Active Mutations stuck forever

seanlaff · June 11, 2020, 3:14pm

Hi all, following up with progress from the previous thread Dgraph can't idle without being oomkilled after large data ingestion

We’ve been getting better performance with the changes being pushed to master, which has been great (and also with the WIP changes in https://github.com/dgraph-io/dgraph/pull/5535). Also want to note, L0OnMemory=false makes a major difference for us, without it the cluster falls over from oom almost immediately. Thoughts on exposing that variable as a runtime config?

However we’re running into a situation now where if we kick up our ingestion slightly above what dgraph likes to handle, we get stuck mutations

Screen Shot 2020-06-11 at 10.20.38 AM

We cut all load on the cluster, but those mutations never clear on alpha-0, and we can’t ingest further. Here’s some logs after I tried restarting the node to fix it. Through this time mem/cpu were only at 25% util. What should I try next?
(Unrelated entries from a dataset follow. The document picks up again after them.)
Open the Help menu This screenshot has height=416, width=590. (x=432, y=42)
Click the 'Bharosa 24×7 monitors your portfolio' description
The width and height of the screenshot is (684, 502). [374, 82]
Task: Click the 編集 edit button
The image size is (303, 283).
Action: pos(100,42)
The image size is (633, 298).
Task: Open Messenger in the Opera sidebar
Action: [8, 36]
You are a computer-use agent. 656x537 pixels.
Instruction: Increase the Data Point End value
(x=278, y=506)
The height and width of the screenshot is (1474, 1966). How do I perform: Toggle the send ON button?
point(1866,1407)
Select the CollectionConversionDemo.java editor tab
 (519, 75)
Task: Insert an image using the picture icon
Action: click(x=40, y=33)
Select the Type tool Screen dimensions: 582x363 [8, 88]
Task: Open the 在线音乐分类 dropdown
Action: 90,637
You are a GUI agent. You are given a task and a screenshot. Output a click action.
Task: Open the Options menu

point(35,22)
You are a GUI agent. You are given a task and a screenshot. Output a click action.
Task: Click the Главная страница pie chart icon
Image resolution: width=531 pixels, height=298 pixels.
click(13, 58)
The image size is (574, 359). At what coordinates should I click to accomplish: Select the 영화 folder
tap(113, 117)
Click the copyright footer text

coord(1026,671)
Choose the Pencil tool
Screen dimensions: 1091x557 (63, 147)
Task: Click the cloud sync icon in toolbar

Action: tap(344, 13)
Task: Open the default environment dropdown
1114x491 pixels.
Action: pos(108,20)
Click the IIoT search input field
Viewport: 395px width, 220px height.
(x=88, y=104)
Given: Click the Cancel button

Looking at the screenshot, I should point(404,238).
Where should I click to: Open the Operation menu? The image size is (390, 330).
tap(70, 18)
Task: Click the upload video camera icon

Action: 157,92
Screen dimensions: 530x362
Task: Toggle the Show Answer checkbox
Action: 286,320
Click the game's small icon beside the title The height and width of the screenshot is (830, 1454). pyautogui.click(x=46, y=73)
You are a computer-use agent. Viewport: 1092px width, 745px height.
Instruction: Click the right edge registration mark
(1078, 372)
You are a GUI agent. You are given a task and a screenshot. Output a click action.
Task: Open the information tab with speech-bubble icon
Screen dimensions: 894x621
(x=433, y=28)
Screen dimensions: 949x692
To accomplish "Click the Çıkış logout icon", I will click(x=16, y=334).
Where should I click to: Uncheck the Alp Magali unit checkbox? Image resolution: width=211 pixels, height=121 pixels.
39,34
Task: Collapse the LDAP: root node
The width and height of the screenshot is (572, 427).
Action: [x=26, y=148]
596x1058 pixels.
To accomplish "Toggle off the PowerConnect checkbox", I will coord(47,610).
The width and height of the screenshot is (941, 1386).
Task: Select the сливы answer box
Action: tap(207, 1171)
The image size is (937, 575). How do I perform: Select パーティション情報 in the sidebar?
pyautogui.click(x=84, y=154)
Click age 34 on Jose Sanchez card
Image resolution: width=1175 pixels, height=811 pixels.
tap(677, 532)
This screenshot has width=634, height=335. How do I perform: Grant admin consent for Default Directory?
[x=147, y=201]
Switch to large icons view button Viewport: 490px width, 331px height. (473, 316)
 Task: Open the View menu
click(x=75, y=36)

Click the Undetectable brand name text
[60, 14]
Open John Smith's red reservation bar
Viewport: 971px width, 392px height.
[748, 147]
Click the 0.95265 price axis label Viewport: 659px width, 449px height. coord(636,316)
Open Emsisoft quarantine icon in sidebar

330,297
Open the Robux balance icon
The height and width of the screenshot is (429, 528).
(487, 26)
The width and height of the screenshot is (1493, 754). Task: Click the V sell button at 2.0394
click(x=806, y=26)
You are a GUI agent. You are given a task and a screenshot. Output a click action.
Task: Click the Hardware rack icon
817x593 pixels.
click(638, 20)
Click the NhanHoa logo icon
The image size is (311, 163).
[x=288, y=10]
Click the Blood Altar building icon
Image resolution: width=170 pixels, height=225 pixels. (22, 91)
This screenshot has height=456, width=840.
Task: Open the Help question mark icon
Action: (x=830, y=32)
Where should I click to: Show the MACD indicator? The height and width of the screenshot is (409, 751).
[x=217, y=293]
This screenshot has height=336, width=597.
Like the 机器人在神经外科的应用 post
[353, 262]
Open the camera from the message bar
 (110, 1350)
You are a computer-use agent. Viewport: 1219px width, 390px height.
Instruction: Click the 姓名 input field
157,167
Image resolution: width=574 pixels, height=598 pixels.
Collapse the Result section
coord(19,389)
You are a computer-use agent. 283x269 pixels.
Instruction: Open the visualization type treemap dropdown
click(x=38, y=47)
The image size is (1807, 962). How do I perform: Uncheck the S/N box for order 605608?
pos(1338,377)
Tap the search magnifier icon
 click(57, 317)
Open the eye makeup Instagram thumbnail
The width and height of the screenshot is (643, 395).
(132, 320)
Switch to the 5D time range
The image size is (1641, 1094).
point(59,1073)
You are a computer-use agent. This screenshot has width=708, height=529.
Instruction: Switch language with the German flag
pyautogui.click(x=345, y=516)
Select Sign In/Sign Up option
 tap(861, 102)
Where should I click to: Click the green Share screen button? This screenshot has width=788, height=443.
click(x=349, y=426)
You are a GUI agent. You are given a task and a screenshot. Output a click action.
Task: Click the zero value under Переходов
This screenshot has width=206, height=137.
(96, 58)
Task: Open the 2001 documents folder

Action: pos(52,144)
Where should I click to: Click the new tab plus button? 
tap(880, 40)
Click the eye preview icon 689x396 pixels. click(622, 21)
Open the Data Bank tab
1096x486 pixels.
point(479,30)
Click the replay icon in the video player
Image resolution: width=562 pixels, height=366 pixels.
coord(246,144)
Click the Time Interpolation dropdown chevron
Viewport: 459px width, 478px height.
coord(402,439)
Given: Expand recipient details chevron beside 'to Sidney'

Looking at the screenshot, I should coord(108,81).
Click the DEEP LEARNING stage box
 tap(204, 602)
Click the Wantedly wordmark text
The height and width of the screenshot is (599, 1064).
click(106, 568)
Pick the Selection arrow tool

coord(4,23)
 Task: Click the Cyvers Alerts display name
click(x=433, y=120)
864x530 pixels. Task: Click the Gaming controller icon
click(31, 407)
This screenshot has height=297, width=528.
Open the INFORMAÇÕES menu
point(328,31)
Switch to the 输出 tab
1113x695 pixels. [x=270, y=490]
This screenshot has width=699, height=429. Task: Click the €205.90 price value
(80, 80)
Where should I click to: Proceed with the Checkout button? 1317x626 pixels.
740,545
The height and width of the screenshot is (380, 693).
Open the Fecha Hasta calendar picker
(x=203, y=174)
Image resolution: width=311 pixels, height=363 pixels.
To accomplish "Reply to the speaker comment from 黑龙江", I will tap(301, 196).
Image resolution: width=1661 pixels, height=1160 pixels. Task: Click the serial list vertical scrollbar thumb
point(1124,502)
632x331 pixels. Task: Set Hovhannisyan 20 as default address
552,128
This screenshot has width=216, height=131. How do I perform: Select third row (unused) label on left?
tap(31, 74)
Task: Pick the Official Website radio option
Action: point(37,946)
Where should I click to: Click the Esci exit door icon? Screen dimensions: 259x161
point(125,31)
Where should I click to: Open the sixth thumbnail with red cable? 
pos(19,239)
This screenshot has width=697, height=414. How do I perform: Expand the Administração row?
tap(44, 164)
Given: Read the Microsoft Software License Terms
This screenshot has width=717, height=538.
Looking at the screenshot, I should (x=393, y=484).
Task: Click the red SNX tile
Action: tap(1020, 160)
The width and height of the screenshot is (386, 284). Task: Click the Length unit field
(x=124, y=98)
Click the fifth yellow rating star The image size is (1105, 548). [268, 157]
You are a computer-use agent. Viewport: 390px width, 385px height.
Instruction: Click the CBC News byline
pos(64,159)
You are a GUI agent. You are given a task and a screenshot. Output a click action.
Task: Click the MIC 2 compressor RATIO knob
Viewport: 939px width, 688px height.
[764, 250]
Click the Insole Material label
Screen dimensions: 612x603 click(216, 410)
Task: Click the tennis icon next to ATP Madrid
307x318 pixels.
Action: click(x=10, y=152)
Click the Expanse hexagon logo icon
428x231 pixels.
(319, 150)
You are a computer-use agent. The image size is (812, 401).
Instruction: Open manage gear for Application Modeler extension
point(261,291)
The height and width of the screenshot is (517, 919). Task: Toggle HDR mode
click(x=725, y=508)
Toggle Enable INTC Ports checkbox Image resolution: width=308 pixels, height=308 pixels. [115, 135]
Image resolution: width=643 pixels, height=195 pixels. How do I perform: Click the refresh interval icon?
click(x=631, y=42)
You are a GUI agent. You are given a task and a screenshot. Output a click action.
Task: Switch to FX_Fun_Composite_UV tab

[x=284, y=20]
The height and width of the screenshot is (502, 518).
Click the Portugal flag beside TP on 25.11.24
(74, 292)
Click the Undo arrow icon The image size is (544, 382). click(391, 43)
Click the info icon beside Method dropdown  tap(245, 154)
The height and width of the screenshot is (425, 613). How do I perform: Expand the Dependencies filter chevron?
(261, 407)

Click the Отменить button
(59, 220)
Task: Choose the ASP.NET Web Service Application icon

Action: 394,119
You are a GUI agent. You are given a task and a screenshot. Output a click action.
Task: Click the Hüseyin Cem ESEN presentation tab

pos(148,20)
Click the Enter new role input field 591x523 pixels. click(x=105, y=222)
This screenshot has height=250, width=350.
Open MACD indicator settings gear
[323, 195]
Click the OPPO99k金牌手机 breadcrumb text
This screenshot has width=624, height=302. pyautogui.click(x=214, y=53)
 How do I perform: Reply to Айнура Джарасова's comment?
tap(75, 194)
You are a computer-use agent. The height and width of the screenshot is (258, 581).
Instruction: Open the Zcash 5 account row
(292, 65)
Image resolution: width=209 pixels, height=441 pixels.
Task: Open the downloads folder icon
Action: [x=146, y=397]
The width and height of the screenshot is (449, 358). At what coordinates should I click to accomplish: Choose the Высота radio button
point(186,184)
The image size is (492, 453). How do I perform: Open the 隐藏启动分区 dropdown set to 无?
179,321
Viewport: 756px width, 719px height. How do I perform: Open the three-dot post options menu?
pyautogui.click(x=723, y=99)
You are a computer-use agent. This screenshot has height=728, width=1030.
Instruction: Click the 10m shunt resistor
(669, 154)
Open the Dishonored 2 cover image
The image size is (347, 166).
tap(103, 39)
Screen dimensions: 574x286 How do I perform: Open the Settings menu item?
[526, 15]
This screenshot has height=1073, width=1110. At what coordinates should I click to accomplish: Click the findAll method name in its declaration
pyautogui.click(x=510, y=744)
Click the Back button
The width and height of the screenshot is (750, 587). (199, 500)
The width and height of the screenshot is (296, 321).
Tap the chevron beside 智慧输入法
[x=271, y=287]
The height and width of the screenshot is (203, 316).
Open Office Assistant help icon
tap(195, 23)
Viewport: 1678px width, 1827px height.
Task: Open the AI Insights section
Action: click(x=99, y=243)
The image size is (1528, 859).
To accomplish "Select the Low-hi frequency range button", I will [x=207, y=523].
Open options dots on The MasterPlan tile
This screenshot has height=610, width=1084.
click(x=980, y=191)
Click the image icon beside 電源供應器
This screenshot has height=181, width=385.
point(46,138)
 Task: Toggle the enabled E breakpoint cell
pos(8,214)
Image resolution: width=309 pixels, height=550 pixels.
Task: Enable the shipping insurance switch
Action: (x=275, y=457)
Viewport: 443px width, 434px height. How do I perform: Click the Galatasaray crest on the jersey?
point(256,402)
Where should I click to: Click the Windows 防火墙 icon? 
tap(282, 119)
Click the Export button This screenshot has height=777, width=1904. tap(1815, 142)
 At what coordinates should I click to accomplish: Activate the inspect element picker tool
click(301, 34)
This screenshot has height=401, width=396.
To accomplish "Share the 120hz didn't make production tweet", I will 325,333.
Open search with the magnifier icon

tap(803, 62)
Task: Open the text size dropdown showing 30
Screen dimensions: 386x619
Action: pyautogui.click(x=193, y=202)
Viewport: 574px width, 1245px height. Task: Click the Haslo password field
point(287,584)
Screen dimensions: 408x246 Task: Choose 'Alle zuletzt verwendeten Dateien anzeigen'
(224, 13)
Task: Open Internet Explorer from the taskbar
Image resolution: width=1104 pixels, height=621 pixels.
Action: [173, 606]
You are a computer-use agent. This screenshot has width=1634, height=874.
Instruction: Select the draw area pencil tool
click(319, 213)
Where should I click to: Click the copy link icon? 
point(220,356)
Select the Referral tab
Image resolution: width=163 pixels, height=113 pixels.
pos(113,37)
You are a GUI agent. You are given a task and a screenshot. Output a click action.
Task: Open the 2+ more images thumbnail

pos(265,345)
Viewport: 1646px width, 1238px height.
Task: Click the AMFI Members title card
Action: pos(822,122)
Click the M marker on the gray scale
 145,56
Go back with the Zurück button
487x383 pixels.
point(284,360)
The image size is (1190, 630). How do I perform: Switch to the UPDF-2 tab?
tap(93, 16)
logout_restart_rightimg (295.4 KB)

This image is built on current master with the L0 flag set to disk.

mrjn · June 11, 2020, 3:20pm

If your Alpha is stuck right now, can you share your goroutine stack trace?

https://dgraph.io/docs/howto/#goroutine-stack

Also looks like your Zero was down for sometime, but then recovered.

seanlaff · June 11, 2020, 3:24pm

Sure can, and yup after the cluster was in this state for an hour I tried bouncing everything to see if was a transient issue- so I think there was some zero churn at the beginning of the log.

dump (956.2 KB)

Here’s the goroutine dump

Also slightly updated logs at time of the goroutine trace alpha0logs (299.5 KB)

seanlaff · June 11, 2020, 9:33pm

Since it feels a bit like a deadlock I looked to see if the traces revealed anything. I sampled at 100%, let it run, and then let the cluster gracefully shut down.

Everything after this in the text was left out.